Exercise details
Determine which lines of the records include the word "chevron", and copy them.

[Source data]
---*---

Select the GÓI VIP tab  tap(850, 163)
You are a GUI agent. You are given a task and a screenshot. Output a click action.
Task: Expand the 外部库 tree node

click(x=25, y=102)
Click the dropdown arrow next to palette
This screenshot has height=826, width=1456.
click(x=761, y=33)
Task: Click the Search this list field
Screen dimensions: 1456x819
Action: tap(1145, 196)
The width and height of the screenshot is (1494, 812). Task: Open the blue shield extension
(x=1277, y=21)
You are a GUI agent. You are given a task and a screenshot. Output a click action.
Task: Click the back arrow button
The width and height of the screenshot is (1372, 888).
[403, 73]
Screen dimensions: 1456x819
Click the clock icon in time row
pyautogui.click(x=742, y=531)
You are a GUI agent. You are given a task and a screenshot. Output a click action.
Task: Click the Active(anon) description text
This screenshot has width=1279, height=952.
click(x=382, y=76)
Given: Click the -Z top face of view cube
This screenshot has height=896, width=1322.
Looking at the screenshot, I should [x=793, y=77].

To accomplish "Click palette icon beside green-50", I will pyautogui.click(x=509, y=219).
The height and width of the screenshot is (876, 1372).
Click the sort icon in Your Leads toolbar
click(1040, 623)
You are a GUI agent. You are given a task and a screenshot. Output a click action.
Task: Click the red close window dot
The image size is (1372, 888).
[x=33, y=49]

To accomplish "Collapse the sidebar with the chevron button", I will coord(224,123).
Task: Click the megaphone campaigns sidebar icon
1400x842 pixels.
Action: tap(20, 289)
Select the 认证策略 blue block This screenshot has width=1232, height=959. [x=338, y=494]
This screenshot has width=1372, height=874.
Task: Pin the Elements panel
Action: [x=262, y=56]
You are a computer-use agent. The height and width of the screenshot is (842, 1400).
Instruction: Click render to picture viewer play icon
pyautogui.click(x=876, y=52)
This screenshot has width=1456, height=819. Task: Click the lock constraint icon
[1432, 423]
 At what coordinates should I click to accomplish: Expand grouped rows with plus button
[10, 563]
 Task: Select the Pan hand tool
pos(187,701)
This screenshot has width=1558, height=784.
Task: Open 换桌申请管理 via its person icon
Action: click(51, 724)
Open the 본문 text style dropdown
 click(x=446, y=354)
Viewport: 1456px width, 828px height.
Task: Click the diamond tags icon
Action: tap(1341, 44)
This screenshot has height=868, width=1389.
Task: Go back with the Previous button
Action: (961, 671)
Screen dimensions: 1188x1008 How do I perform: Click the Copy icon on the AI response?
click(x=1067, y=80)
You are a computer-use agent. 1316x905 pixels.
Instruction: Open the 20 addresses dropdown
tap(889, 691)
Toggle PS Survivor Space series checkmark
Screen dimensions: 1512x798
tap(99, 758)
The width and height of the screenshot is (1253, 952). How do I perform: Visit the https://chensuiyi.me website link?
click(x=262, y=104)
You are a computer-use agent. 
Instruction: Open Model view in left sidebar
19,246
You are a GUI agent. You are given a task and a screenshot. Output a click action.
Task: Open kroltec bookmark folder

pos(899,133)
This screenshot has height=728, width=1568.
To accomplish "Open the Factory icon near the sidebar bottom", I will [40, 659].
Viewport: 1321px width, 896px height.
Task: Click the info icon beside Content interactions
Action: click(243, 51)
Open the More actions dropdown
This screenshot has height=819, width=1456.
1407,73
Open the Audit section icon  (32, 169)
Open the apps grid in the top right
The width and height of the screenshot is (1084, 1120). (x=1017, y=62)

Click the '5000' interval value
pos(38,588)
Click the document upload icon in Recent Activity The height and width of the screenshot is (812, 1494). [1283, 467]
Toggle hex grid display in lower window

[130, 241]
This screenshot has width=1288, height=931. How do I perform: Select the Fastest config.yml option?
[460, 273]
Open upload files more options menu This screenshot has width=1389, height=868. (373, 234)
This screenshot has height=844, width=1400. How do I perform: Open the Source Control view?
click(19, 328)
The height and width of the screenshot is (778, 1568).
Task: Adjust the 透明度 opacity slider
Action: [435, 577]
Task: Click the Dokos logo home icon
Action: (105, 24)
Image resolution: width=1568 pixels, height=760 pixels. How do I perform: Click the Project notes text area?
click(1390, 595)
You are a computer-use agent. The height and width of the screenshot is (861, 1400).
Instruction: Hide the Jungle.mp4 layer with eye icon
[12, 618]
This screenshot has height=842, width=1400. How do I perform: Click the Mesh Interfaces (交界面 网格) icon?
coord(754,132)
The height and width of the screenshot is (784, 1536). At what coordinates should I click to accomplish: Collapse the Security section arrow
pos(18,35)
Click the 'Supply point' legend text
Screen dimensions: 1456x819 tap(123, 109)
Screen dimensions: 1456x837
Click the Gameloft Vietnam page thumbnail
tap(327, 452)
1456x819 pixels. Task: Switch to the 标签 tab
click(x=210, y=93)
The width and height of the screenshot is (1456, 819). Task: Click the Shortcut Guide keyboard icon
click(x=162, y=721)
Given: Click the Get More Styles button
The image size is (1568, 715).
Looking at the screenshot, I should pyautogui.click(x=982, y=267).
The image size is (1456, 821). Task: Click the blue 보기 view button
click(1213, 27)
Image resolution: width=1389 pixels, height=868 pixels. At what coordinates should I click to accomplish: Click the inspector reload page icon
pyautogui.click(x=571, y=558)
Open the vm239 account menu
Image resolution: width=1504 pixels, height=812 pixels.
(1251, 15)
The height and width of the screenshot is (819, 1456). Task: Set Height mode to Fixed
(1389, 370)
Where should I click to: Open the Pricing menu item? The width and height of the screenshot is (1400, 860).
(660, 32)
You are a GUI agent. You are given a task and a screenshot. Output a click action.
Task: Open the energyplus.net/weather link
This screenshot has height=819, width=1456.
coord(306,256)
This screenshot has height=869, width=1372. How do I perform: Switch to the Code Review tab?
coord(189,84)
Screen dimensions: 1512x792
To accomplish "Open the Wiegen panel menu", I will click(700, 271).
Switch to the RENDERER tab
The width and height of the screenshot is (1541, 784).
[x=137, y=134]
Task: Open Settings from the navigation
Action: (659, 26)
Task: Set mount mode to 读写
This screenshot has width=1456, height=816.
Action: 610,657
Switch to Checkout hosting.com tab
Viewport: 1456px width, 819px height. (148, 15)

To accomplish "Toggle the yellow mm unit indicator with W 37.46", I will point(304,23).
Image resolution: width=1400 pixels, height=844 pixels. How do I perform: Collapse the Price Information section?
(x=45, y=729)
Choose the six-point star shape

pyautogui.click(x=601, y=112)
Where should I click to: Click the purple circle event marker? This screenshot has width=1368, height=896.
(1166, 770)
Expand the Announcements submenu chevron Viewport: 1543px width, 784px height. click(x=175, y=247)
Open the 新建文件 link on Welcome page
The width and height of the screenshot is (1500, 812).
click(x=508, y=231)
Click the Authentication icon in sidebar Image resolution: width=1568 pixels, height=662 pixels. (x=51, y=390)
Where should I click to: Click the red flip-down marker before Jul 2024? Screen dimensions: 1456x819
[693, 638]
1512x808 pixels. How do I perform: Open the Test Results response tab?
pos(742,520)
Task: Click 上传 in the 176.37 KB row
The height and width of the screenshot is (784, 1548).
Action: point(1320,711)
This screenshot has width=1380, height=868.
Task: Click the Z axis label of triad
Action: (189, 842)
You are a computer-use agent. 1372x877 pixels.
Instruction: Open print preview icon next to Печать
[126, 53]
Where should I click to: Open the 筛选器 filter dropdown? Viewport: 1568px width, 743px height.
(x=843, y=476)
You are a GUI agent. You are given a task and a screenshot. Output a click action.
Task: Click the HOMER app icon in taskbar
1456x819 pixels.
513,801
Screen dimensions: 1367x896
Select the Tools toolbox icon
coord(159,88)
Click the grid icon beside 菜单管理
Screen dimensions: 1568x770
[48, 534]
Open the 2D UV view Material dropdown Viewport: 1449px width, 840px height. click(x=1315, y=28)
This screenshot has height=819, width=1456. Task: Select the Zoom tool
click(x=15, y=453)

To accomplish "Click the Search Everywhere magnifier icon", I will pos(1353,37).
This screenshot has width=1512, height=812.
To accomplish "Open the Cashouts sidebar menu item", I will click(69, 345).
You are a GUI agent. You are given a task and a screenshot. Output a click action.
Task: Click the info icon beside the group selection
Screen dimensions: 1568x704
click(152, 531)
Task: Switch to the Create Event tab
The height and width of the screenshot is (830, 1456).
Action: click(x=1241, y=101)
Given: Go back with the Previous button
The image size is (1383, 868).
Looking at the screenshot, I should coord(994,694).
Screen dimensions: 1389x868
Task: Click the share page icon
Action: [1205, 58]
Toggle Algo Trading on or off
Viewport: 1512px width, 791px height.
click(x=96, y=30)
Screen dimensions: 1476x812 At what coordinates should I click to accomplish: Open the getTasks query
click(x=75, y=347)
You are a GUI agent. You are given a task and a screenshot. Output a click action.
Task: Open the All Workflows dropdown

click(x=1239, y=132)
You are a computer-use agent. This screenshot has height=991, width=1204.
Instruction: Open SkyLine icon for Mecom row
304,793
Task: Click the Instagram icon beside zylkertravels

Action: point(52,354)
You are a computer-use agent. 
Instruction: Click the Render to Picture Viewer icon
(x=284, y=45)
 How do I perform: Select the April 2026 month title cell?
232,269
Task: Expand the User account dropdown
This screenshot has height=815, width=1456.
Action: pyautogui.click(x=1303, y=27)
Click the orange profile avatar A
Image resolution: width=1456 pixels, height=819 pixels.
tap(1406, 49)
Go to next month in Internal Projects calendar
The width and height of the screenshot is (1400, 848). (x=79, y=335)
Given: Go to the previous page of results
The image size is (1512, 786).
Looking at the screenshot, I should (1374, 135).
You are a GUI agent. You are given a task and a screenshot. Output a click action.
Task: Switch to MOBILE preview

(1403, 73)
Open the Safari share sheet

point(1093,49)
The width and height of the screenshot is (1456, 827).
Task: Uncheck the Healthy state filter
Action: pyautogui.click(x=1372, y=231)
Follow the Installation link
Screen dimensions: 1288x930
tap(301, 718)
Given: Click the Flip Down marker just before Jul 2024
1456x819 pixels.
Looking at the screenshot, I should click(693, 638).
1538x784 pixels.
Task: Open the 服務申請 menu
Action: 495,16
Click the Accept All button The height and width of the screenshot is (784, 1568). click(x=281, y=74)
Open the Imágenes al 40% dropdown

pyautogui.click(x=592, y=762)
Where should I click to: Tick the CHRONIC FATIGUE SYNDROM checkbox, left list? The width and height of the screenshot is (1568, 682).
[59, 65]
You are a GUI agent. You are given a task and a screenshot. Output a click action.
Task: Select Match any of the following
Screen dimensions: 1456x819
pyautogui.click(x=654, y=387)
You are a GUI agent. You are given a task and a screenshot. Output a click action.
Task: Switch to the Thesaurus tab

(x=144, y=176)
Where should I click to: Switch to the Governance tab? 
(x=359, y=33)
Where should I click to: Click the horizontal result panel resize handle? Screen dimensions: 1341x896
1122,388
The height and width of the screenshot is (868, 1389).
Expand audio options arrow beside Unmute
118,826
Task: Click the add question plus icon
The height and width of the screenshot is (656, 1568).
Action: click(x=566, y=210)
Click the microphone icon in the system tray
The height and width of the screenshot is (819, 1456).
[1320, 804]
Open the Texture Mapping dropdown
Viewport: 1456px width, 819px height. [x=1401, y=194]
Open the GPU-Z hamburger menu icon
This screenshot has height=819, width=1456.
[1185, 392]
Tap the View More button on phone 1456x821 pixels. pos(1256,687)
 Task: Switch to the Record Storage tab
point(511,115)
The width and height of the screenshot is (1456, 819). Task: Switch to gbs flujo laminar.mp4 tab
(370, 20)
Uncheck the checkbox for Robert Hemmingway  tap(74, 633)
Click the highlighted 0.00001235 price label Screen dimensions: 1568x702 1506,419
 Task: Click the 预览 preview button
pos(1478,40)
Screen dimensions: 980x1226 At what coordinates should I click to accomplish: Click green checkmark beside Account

---*---

Completed task
To accomplish "Collapse the sidebar with the chevron button", I will coord(224,123).
Expand the Announcements submenu chevron Viewport: 1543px width, 784px height. click(x=175, y=247)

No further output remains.